To date, adverse vascular side effects of ponatinib or nilotinib have not been associated with angiogenesis and, to our knowledge, there are no reports on the effects of TKI treatment on angiogenesis in CML patients. However, a decreased angiogenesis and suppression of VEGF signalling caused by ponatinib may be a risk factor for cardiotoxicity as it has been postulated for VEGF inhibitor therapy (reviewed in [45]).
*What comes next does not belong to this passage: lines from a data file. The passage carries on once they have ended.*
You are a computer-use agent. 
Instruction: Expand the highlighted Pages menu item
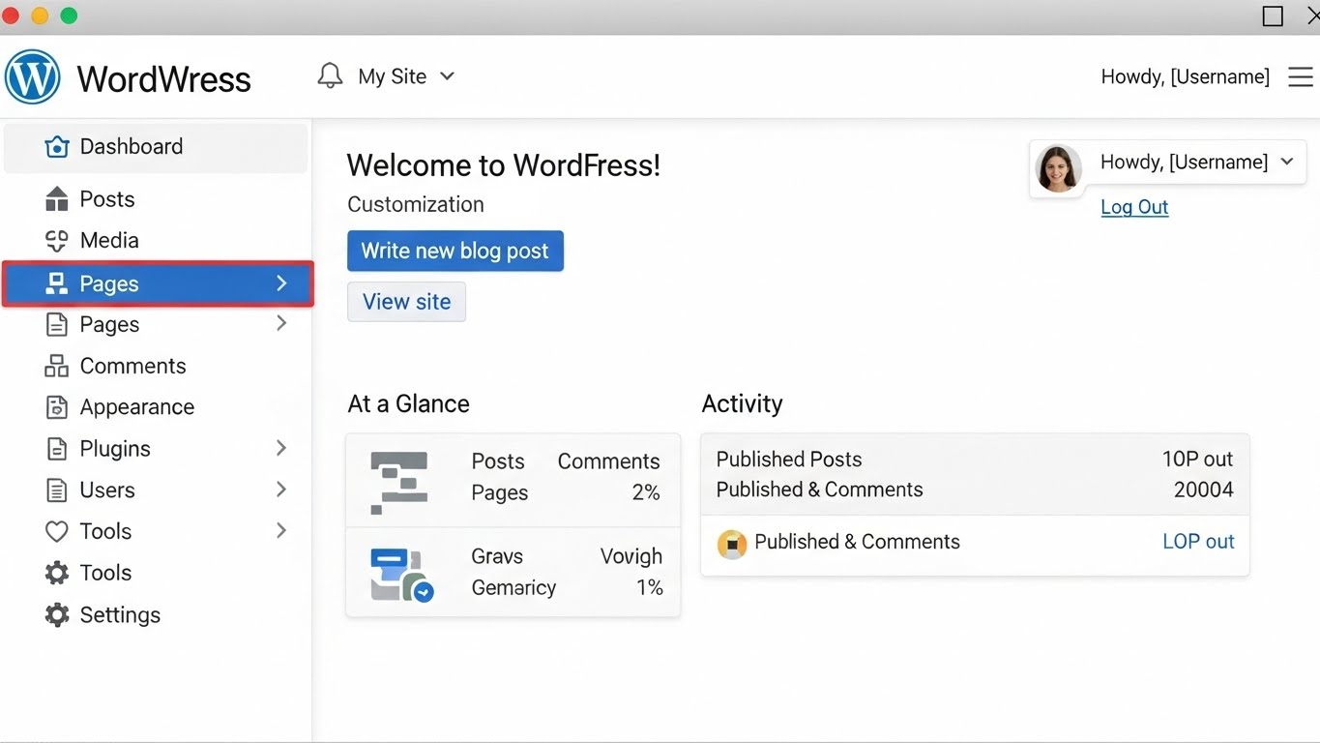[280, 282]
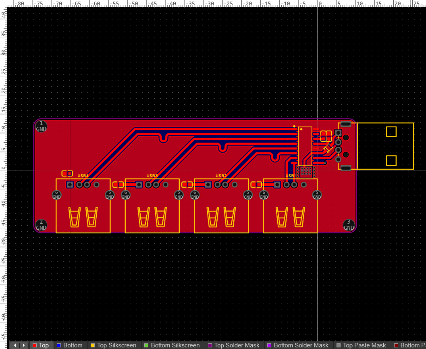426x349 pixels.
Task: Select mounting hole 2 GND pad
Action: click(x=41, y=225)
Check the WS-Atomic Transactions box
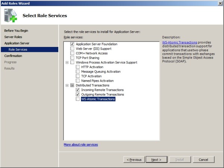 78,99
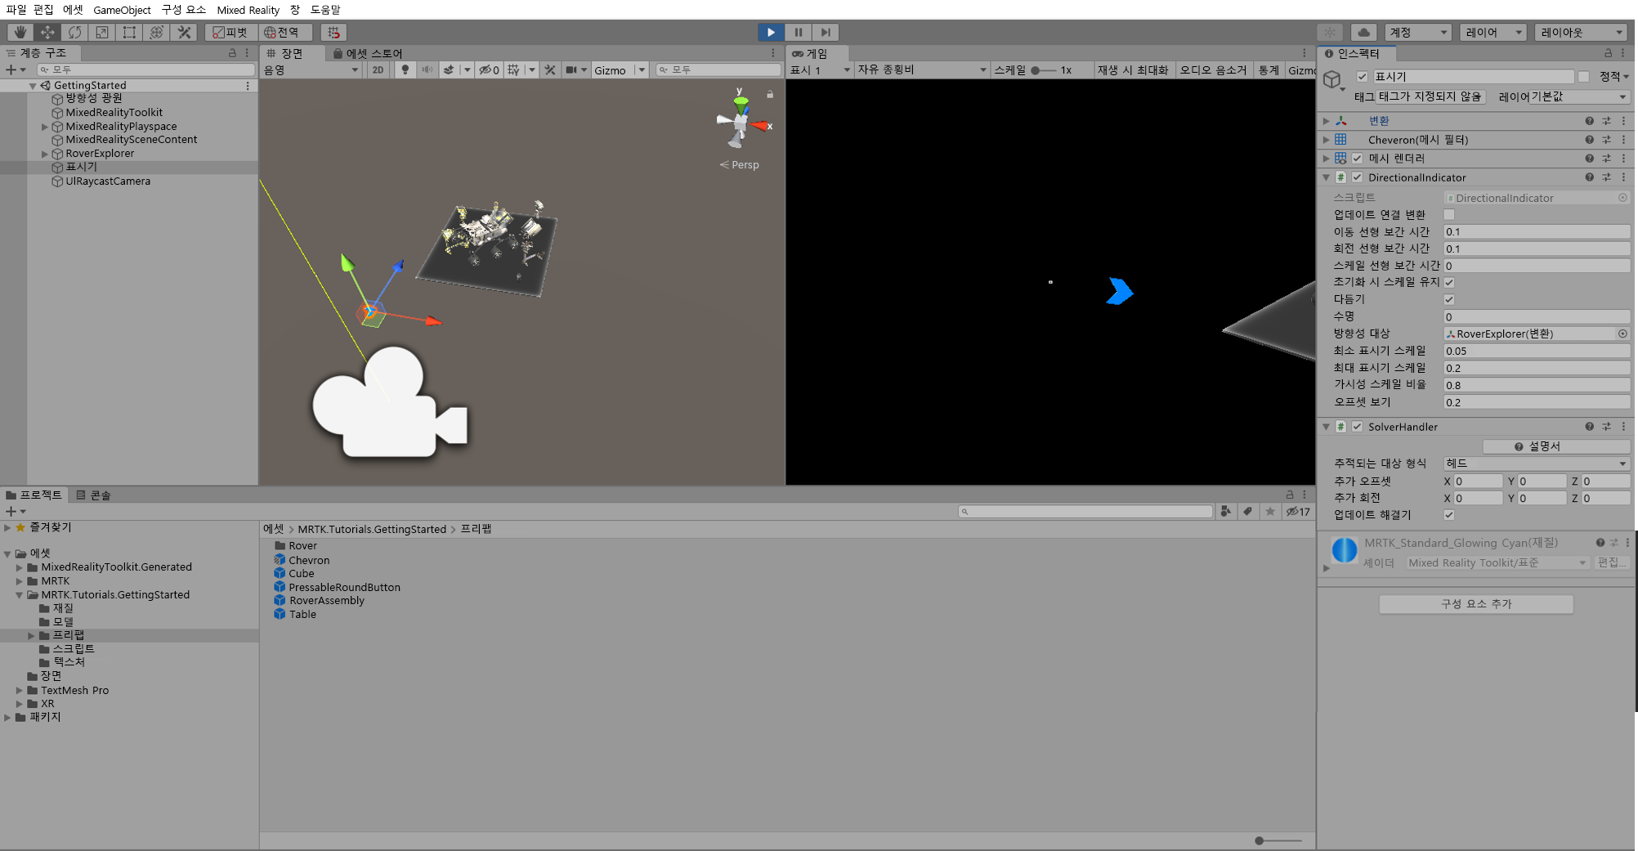Select the Hand tool in toolbar
1638x851 pixels.
coord(20,32)

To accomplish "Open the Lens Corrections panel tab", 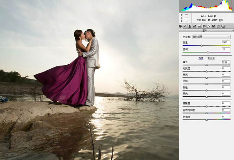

In contrast, increased angiogenesis as seen with nilotinib may aggravate comorbidities with pathological angiogenesis as described in arthritis, obesity and ocular diseases or initiate them in at-risk patients [46]. Thus, the results of this study may help to guide decisions about individualised therapy in CML patients, particularly in those with ocular manifestations, in which angiogenesis may play a role [47]. However, as our observations were made in cell culture experiments, these findings will need to be substantiated in further experimental and clinical studies.

Conclusions

This study shows that ponatinib and nilotinib alter VEGF-induced angiogenesis and angiogenic signalling in opposite ways while imatinib has no effect. Ponatinib inhibits VEGF-induced angiogenesis through inhibition of VEGFR2 signalling whereas nilotinib has proangiogenic effects, probably through activation of EGFR signalling via inhibiting its negative regulator FRK. The described molecular mechanisms may contribute to the vascular side effects of these agents, which must be taken into account when making therapeutic decisions. Our data suggest that screening new compounds for CML treatment for their angiogenic side effects may help to generate drugs with a better risk–benefit profile.